Dutch banking giant ABN AMRO has said that sustainable investments will be the “norm” for its new private and retail banking clients in the Netherlands as it bids to double its sustainable client assets to €18bn.
“As from 2018, sustainable investments will be the norm for new Private and Retail Banking clients in the Netherlands,” CEO Kees van Dijkhuizen said as the bank announced its third-quarter earnings yesterday.
“We will also be contacting existing clients to discuss a – purely voluntary – switchover from traditional to sustainable investments.
“Our goal is to double the volume of sustainable client assets in the next three years from €8bn to €16bn.” It came as the bank disclosed an 11% increase in net profit to €673m, against the prior year period.
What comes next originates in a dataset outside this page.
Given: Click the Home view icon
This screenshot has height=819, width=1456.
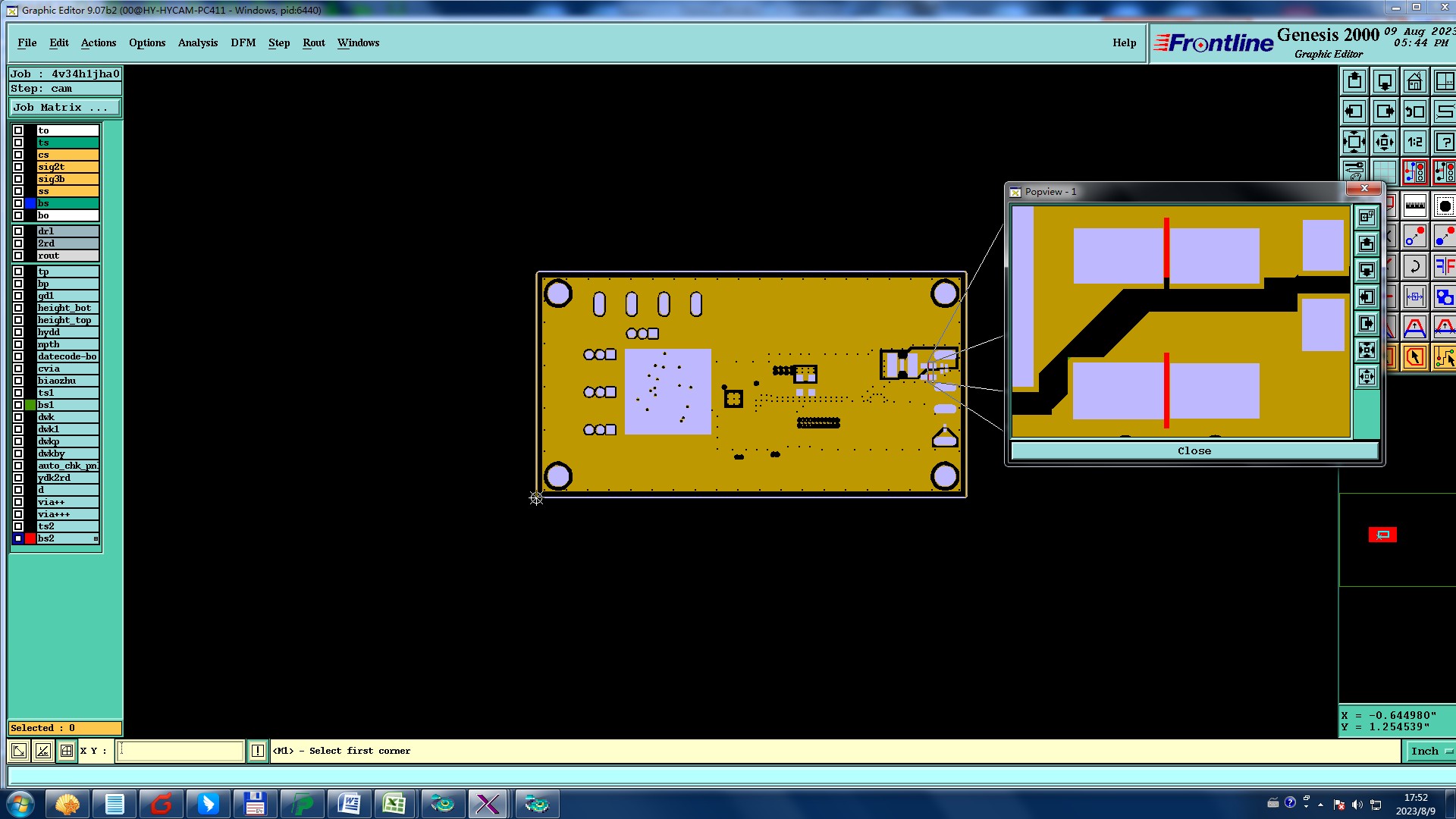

Van Dijkhuizen said the bank’s commitment to sustainable banking was reflected in a further improvement in its RobecoSAM annual sustainability assessment (the basis for the Dow Jones Sustainability Index).
He said a score of 91 points out of 100 – compared with 87 points in 2016 – means ABN AMRO “is one of the best performing banks worldwide in this ranking”.
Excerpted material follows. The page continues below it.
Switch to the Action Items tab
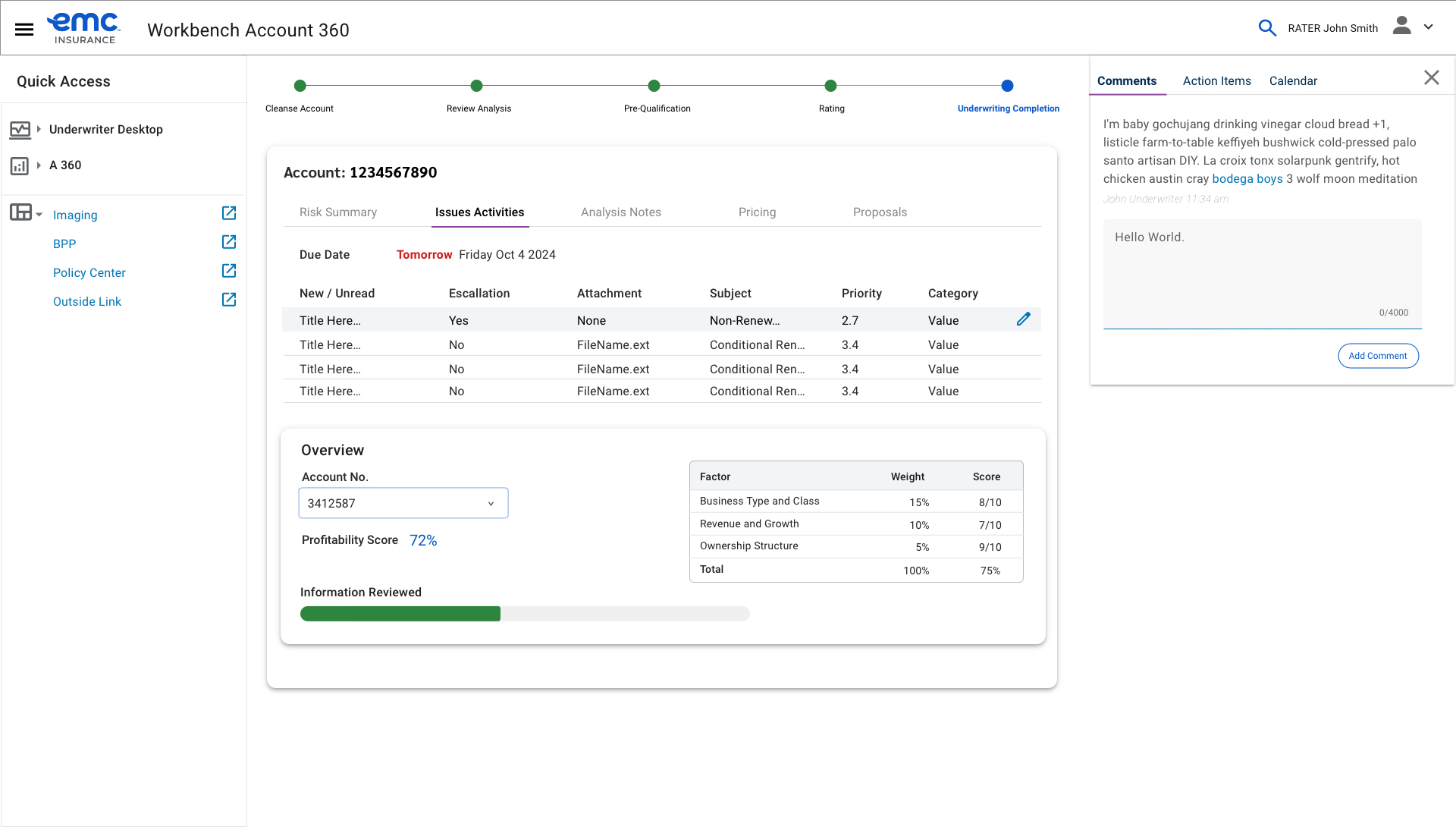The width and height of the screenshot is (1456, 827). tap(1216, 80)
ABN AMRO said it would be stepping up its engagement with companies and investment funds that do not yet qualify for inclusion in its sustainable investment portfolio.It added: “Where possible, the bank will pool its engagement efforts with other financial market participants, such as institutional investors.
“If any companies or fund managers fail to respond positively to continued engagement, the bank will eventually end its business relationship with them.”
“The bank will eventually end its business relationship with them.”
Meanwhile, rival ING has today released an item on its website called A polar warning featuring climate change campaigner Bernice Notenboom.
In a Q&A, she is asked: “What would you do if you were a banker for a day?”
Her answer: “I’d start a divestment programme to get out of fossil fuels, and an ambitious investing plan for renewable energy. The world just doesn’t need those polluting fossil fuels anymore, not even the maritime industry (Bernice this year made a critical film on the maritime industry, Sea Blind – Ed.). And I’d invest much more in the circular economy and waste management. Why do we keep putting things in plastics? We now even find plastic on the North Pole, in the stomachs of fish that we eat. The whole way of thinking needs to change.”